• **Problem details**
Print exactly the lines of the listing below from the one containing "Open Microsoft Edge from the taskbar" through the final line, both included, and no pictures.

• **Provided material**
┏━━
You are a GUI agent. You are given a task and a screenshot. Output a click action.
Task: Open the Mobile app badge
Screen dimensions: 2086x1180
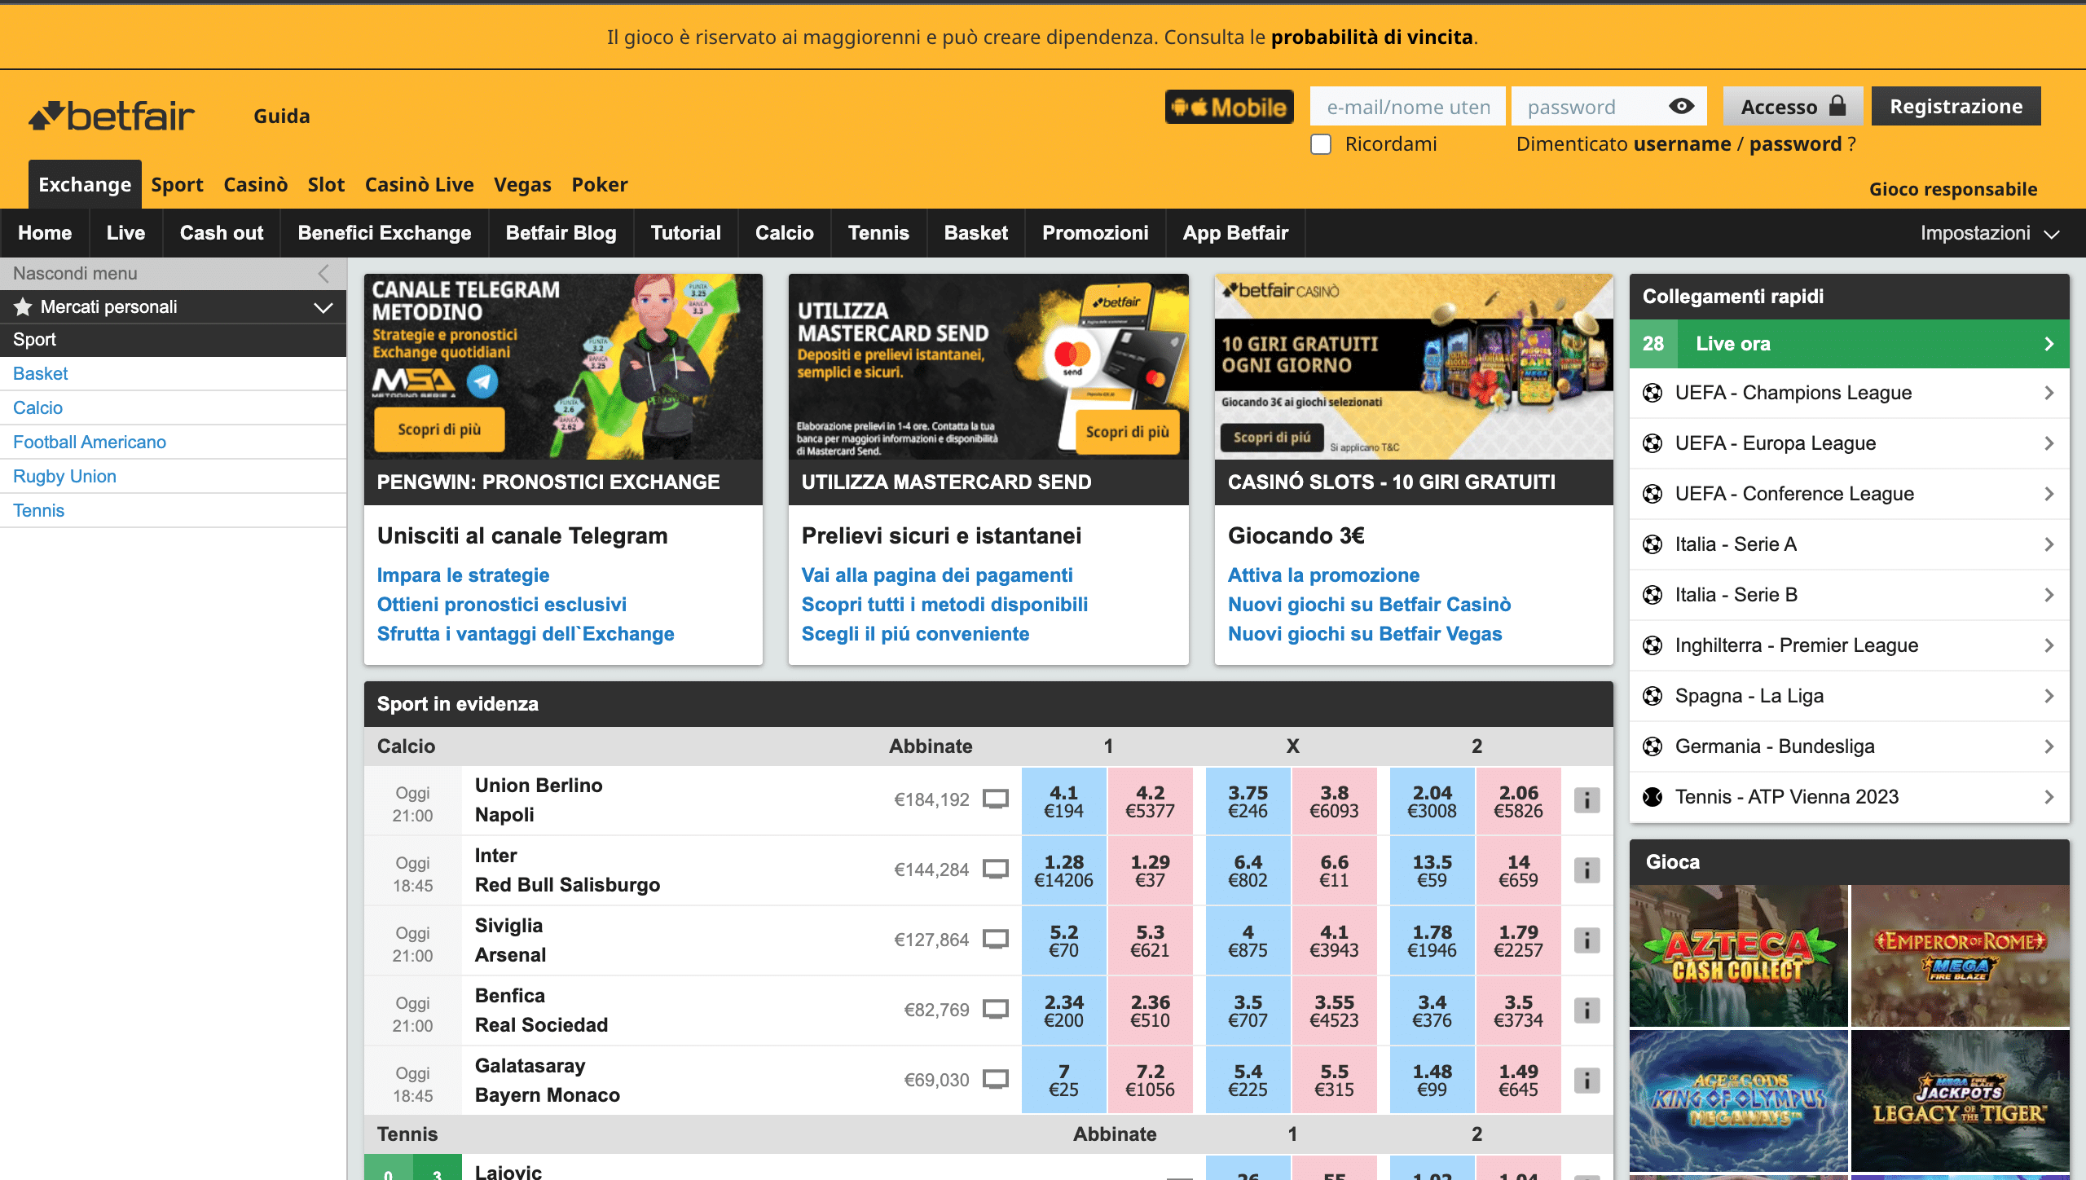coord(1229,107)
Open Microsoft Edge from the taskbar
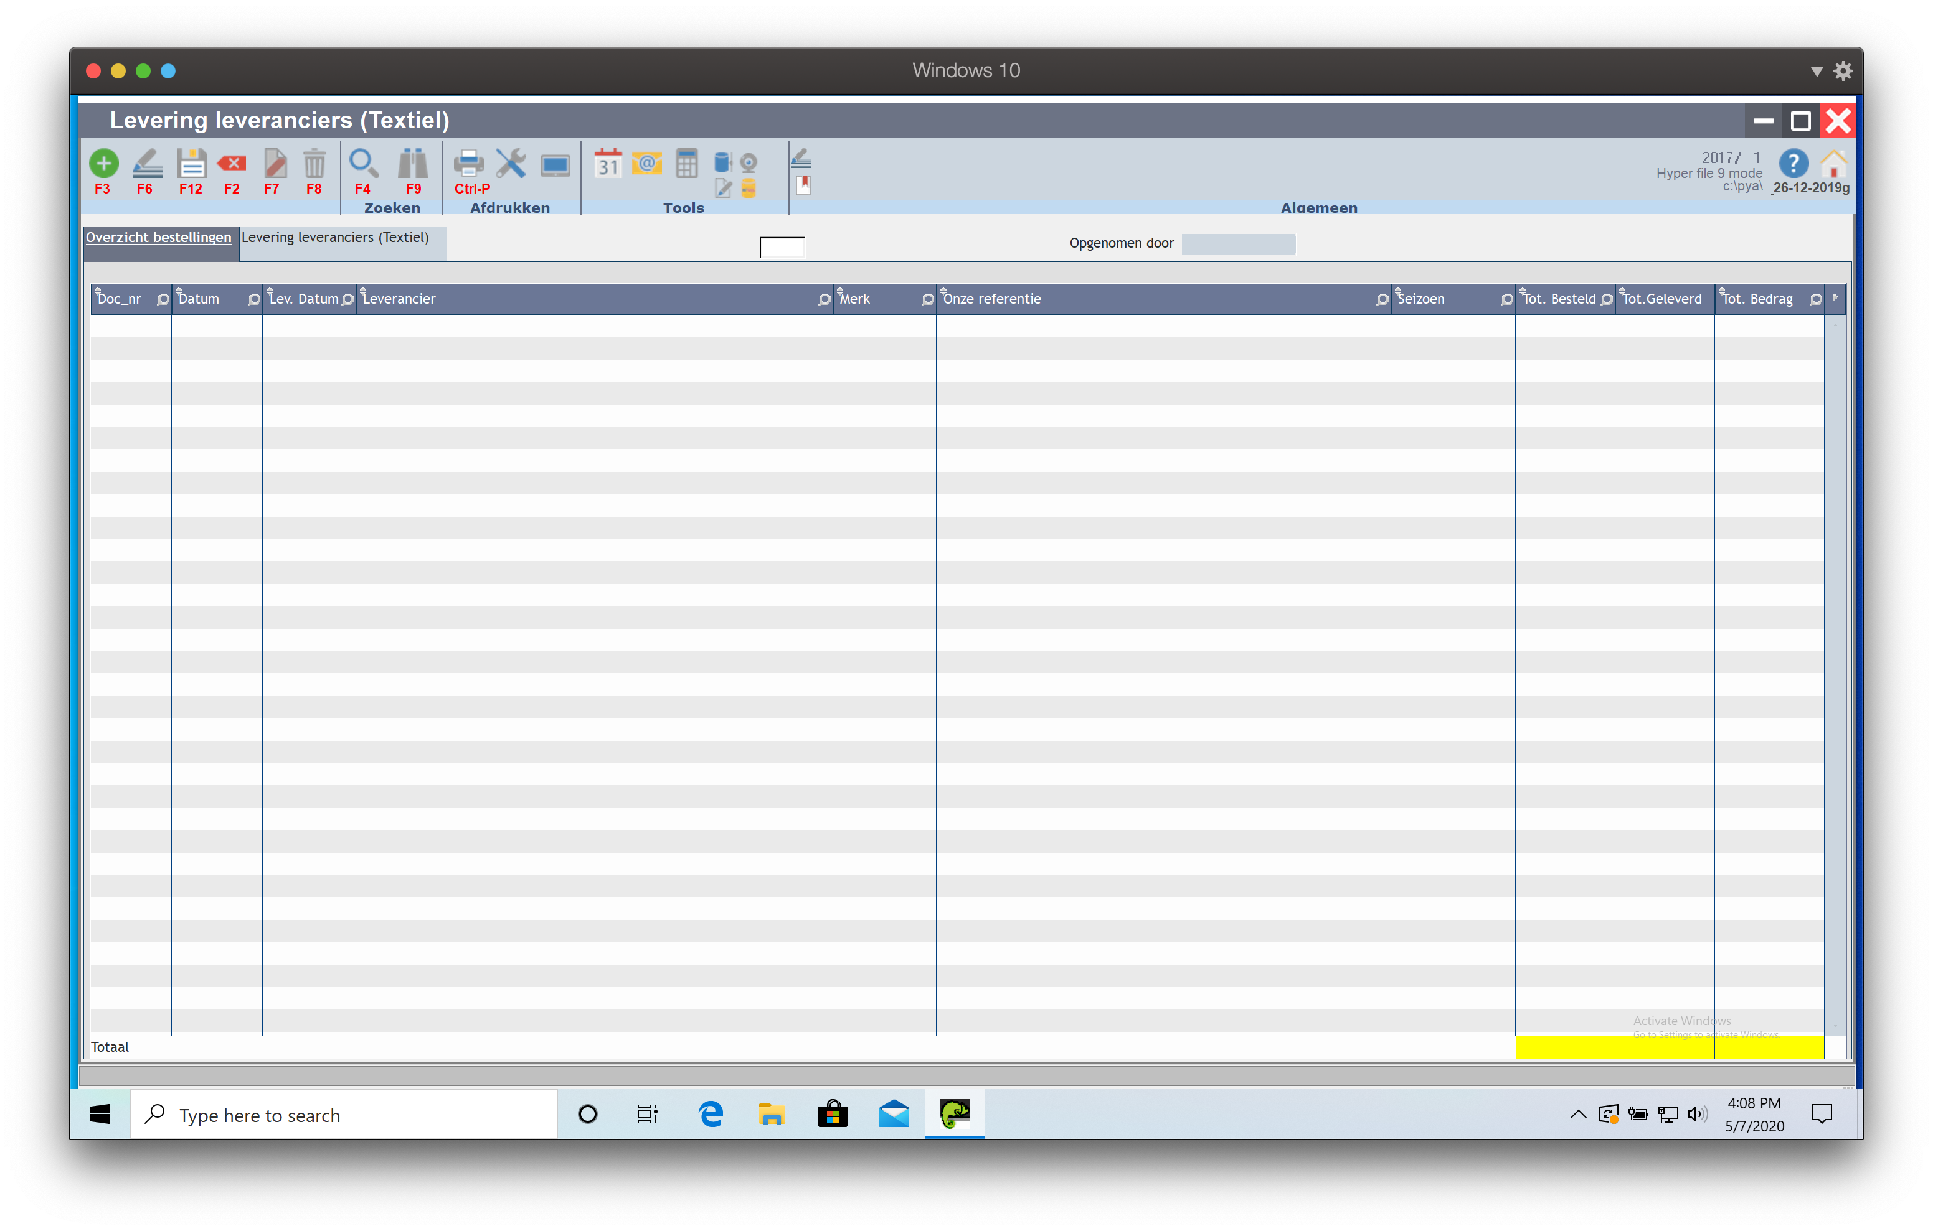The height and width of the screenshot is (1231, 1933). click(x=710, y=1114)
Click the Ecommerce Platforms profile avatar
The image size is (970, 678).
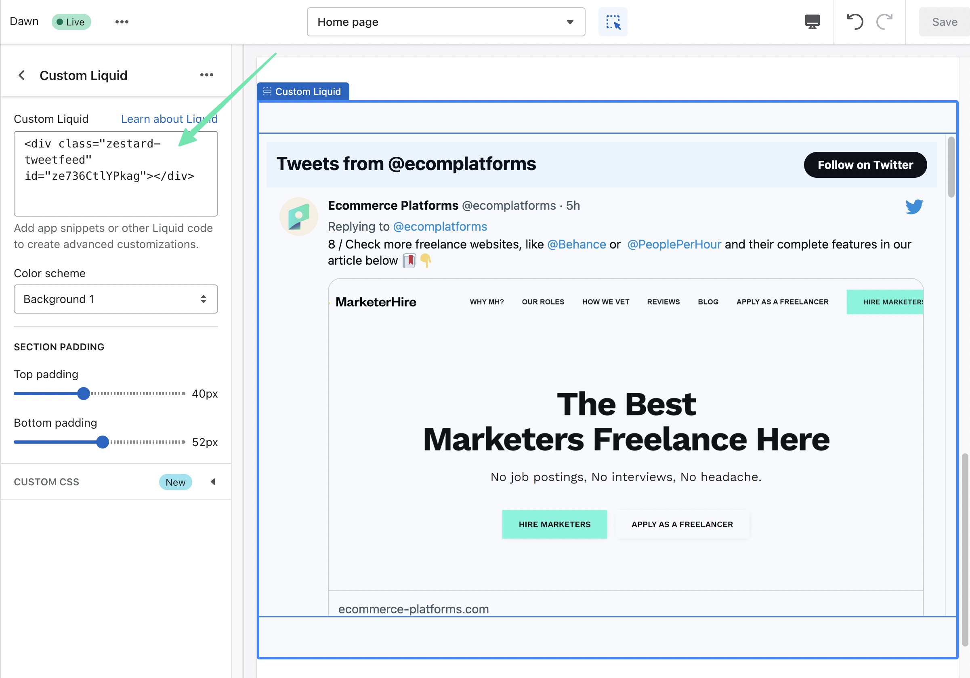[299, 216]
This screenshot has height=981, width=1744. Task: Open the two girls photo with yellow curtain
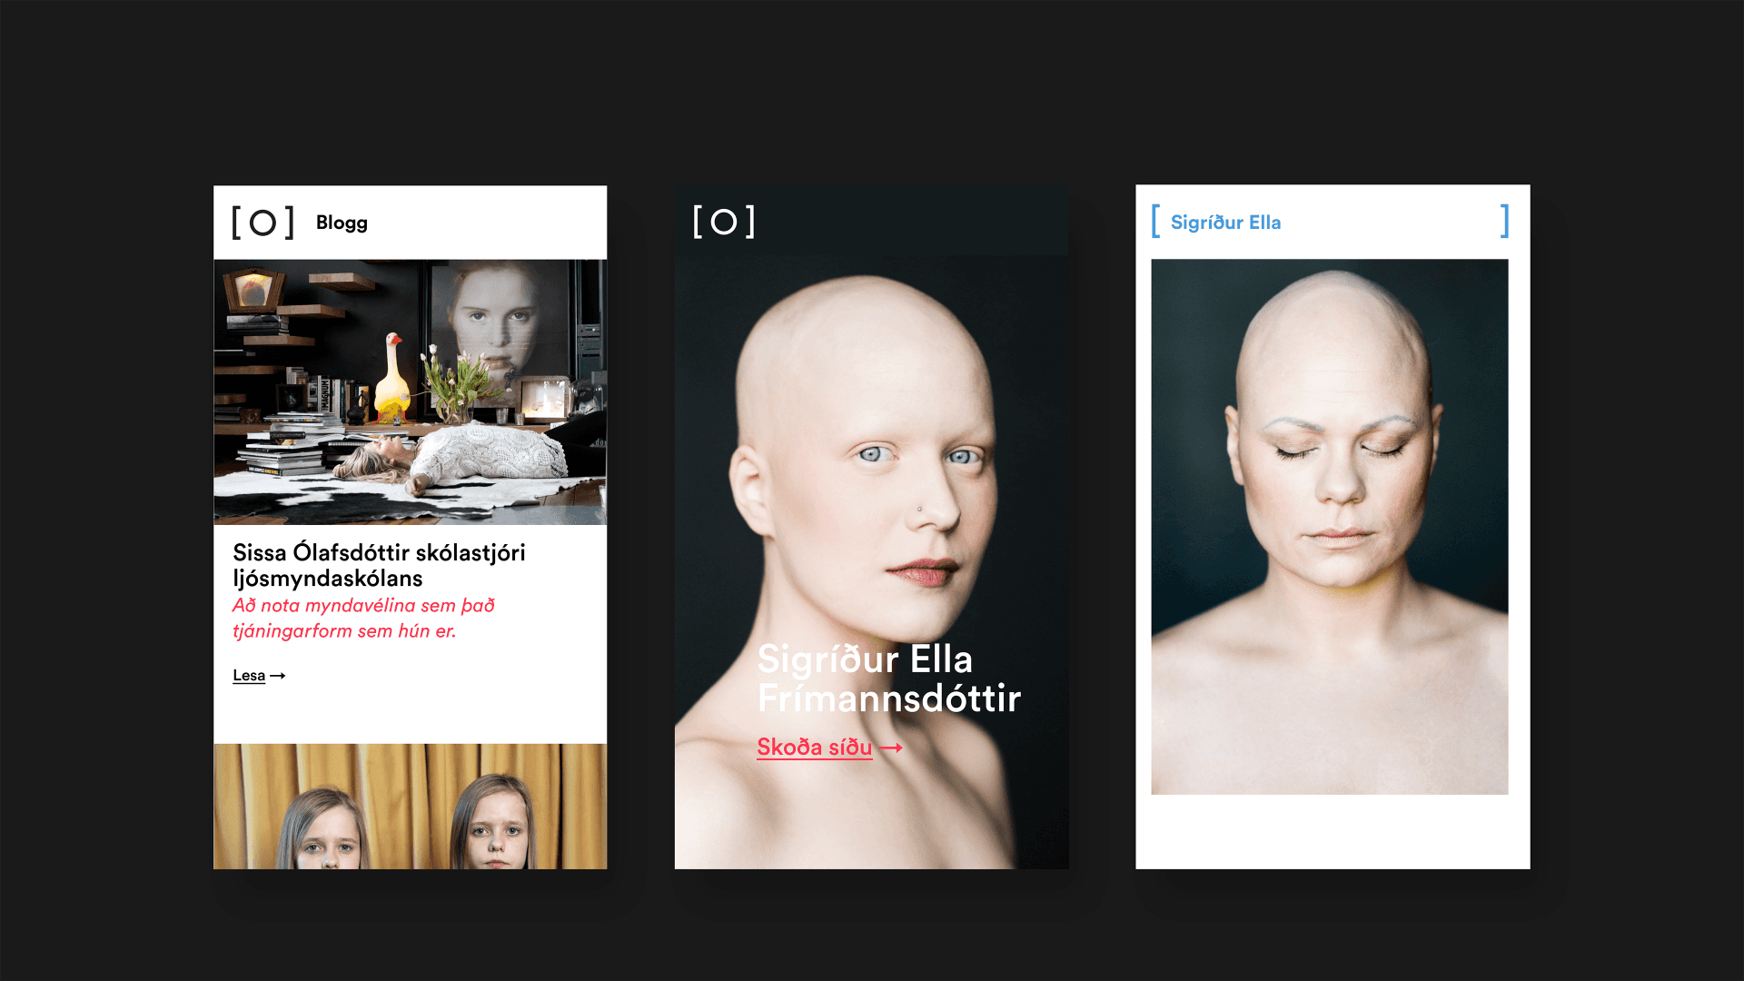click(x=410, y=807)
┗━━
• **Answer**
Open Microsoft Edge from the taskbar
The height and width of the screenshot is (1231, 1933). click(x=710, y=1114)
Click the Ecommerce Platforms profile avatar
The image size is (970, 678).
[299, 216]
This screenshot has height=981, width=1744. Task: Open the two girls photo with yellow curtain
click(x=410, y=807)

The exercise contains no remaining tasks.